わたしは試作物をそっと作業台の隅に置いた。
◇◇◇
父が振り返った。
ドライバーを置いて、こちらの作業台に視線を落とす。皺の刻まれた指で、組み上がった歯車機構をしばらく見つめていた。
「リナ」
「うん」
「それは、何だ」
少し迷ってから、わたしは答えた。
「……『差を写して比べる仕掛け』」
父は短く息を吐いた。
「これは、まだ概念模型だな」
(——え)
「歯車の遊びがある。軸が真っ直ぐじゃない。何回か回せばずれる」
父の指が、軸の根元のわずかな歪みを示した。
「実用品にするなら、遊びと摩耗と速度差を潰す必要がある」
「うん」
頷きながら、内心で頭が冷えた。父の言う通りだった。今のわたしの試作は、原理を確かめただけの代物。これで村の魔法の揺らぎを記録するのは、まだ無理だ。
(——精密な歯車が要る)
(——わたしの手では、作れない)
「写して、比べる」
父が低く繰り返した。声の調子に問い詰める色はなかった。ただ、聞き返しただけ。
「わたしが眼で見た差を、歯車の位置に写し取る。その差を機械の側で比べる」
父はもう一度試作を見た。Aの歯車に指を一本だけ触れる。それからBの歯車にも触れる。両方を同時に押さえようとして、片手では届かないと気付いて、手を引いた。
「……お前、これを、何に使うつもりだ」
問いの声は静かだった。
「魔法の不調に、役に立つかもしれない」
父の眉が、ほんのわずかに上がった。
数瞬の沈黙。
それから父はドライバーをまたつまみ上げて、自分の置時計に向き直った。それ以上は何も聞かなかった。
(——お父さんは、たぶん何かを察した)
(——その上で、置時計の修理に戻った)
工房の隅に置かれた小箱に、四つの歯車と三本の軸でできた小さな機構が静かに収まっている。
(——明日、グスタフさんに見せよう)
立ち上がりかけて、わたしはもう一度試作物を見下ろした。木の軸はぐらつくし、歯車の噛み合わせも甘い。原理は動くけれど、これではまだ「がらくたみたいな道具」のままだ。

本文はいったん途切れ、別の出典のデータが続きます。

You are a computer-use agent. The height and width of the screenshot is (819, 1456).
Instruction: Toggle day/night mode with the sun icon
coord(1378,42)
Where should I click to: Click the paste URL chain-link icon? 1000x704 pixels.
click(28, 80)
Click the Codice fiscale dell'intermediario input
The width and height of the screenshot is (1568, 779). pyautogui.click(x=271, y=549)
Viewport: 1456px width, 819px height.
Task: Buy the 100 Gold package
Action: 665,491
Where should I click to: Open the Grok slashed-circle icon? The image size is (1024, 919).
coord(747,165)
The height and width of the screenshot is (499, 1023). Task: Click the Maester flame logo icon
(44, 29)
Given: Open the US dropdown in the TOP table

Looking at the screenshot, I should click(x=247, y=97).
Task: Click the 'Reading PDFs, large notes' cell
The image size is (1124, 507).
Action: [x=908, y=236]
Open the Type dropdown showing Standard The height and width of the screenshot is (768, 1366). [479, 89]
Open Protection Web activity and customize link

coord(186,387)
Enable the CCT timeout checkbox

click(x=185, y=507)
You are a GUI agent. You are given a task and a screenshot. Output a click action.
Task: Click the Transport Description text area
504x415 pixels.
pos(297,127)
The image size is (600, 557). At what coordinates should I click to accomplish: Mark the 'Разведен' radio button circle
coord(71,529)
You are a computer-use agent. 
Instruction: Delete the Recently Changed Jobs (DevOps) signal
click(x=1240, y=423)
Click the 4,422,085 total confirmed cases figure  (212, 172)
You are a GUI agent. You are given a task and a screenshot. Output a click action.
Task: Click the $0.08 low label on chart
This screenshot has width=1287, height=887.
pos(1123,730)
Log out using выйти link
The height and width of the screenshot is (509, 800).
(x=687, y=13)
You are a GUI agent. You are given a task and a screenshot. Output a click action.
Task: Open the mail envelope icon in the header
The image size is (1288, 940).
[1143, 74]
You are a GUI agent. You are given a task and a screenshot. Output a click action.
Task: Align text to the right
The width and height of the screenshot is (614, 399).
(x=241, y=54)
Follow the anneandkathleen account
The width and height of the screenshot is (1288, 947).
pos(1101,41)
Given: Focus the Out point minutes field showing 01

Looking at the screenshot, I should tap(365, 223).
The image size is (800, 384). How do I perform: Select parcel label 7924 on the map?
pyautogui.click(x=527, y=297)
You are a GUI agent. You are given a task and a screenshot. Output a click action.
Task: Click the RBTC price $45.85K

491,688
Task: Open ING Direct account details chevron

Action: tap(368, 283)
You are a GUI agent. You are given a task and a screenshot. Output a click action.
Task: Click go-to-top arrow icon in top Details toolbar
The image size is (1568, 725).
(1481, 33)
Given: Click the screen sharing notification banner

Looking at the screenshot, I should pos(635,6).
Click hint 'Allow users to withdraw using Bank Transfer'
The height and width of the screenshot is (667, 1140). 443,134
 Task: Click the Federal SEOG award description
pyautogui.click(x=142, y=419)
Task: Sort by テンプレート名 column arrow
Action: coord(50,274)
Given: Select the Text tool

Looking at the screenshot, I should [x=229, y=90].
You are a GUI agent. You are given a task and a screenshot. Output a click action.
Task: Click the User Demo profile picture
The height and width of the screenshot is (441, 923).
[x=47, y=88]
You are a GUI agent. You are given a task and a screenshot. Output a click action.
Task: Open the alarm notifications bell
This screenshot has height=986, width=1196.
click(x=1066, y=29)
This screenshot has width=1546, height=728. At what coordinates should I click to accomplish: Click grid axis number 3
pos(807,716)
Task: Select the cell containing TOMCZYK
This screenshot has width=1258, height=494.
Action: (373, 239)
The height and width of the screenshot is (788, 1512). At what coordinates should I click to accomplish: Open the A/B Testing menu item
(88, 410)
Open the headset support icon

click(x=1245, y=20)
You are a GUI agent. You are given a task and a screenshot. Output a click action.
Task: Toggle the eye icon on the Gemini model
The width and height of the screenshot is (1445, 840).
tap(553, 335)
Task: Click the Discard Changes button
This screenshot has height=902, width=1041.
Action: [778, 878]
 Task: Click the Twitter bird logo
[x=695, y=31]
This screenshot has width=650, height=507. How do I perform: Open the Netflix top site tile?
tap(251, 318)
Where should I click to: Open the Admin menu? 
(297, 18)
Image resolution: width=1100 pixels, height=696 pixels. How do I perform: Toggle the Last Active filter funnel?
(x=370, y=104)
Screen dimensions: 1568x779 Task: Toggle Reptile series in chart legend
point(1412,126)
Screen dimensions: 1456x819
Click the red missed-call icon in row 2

もっと精密に、もっと小さく、もっと正確に動くものが要る。けれど父は置時計の修理で忙しいし、父の領域に踏み込みすぎるのも違う気がした。
(——もっと精密な歯車が欲しい)
(——グスタフさんなら、作れる)
工房の外で、夕方の風が屋根を撫でていた。
■あとがき・解説
第42話は、リナが歯車で XORを組み上げるまでの試行錯誤の回でした。前世のリナならシミュレータで一瞬の話が、八歳の手では一日仕事になります。今回はその XOR と、父アルベルトが助言した「歯車比」について解説します。
■この話で出てきた言葉
■「XOR(排他的論理和)」
論理ゲートの中でも、ちょっとひねくれた働きをする部品です。日本語では「はいたてきろんりわ」と読みます。
ルールは単純で「二つの入力が違うときだけ出力を出す」。両方が同じ(両方オン/両方オフ)なら出力なし。片方だけがオンになったときだけ、出力がオンになる。
なんでこんな部品が大事かというと、これがあれば「足し算の繰り上がり判定」「データを暗号で隠す処理」「二つの記録の食い違いを見つける処理」など、いろんな仕事ができるからです。前話の AND と NOT に並んで、コンピュータの最下層を支える主役の一つです。
リナがガラクタの歯車四つで作り上げたのは、まさにこの XOR の機械版でした。両方の歯車を同時に回すと打ち消し合って出力が止まる。片方だけ回すと出力が動く。電気を一切使わずに「違いを検出する」装置です。
■「歯車比」
歯車には大きさと「歯の数」があります。歯数の多い歯車と少ない歯車を噛み合わせると、回転の速さが変わる。これが「歯車比」です。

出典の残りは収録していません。